Allot died in 1635; in the 1637-39 period, the rights to Jonson's works were involved in a complex legal dispute between Philip Chetwinde, the second husband of Allot's widow, and stationers Andrew Crooke and John Legatt. Crooke and Legatt believed they owned the rights to the works.

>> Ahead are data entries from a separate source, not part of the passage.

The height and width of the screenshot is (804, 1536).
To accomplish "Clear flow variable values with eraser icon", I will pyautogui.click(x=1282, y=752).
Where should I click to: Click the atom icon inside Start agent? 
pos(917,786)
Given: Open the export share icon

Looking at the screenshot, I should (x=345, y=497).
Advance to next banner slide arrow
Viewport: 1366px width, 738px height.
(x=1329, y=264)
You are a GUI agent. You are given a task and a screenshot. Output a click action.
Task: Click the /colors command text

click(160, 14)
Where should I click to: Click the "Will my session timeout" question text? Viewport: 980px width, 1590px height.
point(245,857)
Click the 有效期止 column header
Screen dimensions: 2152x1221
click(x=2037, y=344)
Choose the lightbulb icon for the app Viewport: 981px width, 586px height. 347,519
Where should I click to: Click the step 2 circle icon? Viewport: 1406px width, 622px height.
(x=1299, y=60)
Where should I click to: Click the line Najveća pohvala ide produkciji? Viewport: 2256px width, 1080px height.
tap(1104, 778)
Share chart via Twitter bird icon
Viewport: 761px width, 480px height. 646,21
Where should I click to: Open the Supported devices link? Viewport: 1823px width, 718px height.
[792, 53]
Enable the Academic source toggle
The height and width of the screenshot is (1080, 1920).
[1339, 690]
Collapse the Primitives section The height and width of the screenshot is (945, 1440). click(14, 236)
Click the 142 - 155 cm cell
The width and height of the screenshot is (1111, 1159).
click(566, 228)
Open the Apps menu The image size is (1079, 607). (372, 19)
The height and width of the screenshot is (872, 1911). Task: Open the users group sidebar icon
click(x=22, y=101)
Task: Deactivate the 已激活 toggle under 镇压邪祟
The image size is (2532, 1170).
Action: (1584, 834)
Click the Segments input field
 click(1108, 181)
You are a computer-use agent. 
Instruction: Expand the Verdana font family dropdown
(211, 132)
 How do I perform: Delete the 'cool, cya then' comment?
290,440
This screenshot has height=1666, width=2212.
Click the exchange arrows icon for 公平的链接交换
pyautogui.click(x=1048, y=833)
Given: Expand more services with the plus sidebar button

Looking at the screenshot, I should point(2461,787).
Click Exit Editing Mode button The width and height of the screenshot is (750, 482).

==The second folio, 1640/1==
Two folio collections of Jonsonian works were issued in 1640-41. The first, printed by Richard Bishop for Andrew Crooke, was a 1640 reprint of the 1616 folio with corrections and emendations; it has sometimes been termed "the second edition of the first folio." The second volume was edited by Jonson's literary executor Sir Kenelm Digby, and published by Richard Meighen, in co-operation with Chetwinde. That volume contained later works, most of them unpublished or uncollected previously—seven plays (including the three printed in 1631), two of them incomplete, and fifteen masques, plus miscellaneous pieces. In the Digby/Meighen volume—identified on its title page as "the Second Volume" of Jonson's works—the varying dates (1631, 1640, 1641) in some of the texts, and what editor William Savage Johnson once called "irregularity in contents and arrangement in different copies," have caused significant confusion.

- Plays:
  - Bartholomew Fair
  - The Staple of News
  - The Devil Is an Ass
  - The Magnetic Lady
  - A Tale of a Tub
  - The Sad Shepherd (unfinished)
  - Mortimer His Fall (fragment)

- Masques:
  - Christmas, His Masque
  - A Masque Presented in the House of Lord Hay
  - The Vision of Delight
  - Pleasure Reconciled to Virtue
  - For the Honour of Wales
  - News from the New World Discovered in the Moon
  - A Masque of the Metamorphos'd Gypsies
  - The Masque of Augurs
  - Time Vindicated to Himself and to His Honours
  - Neptune's Triumph for the Return of Albion
  - Pan's Anniversary, or The Shepherd's Holiday
  - The Masque of Owls
  - The Fortunate Isles, and Their Union
  - Love's Triumph Through Callipolis
  - Chloridia: Rites to Chloris and Her Nymphs
  - The King's Entertainment at Welbeck
  - Love's Welcome at Bolsover

- Miscellaneous:
  - Underwoods
  - Horace, His Art of Poetry
  - The English Grammar
  - Timber, or Discoveries

==The third folio, 1692==
The 1692 single-volume third folio was printed by Thomas Hodgkin and published by a syndicate of booksellers—the title page lists [[Henry Herringman|H[enry] Herringman]], E. Brewster, T. Bassett, R. Chiswell, M. Wotton, and G. Conyers. The third folio added two works to the previous total: the play The New Inn, and Leges Convivales.

Two other works by Jonson were left out of the 17th-century folios but added to later editions: the plays The Case is Altered and Eastward Ho (the latter written with Marston and George Chapman).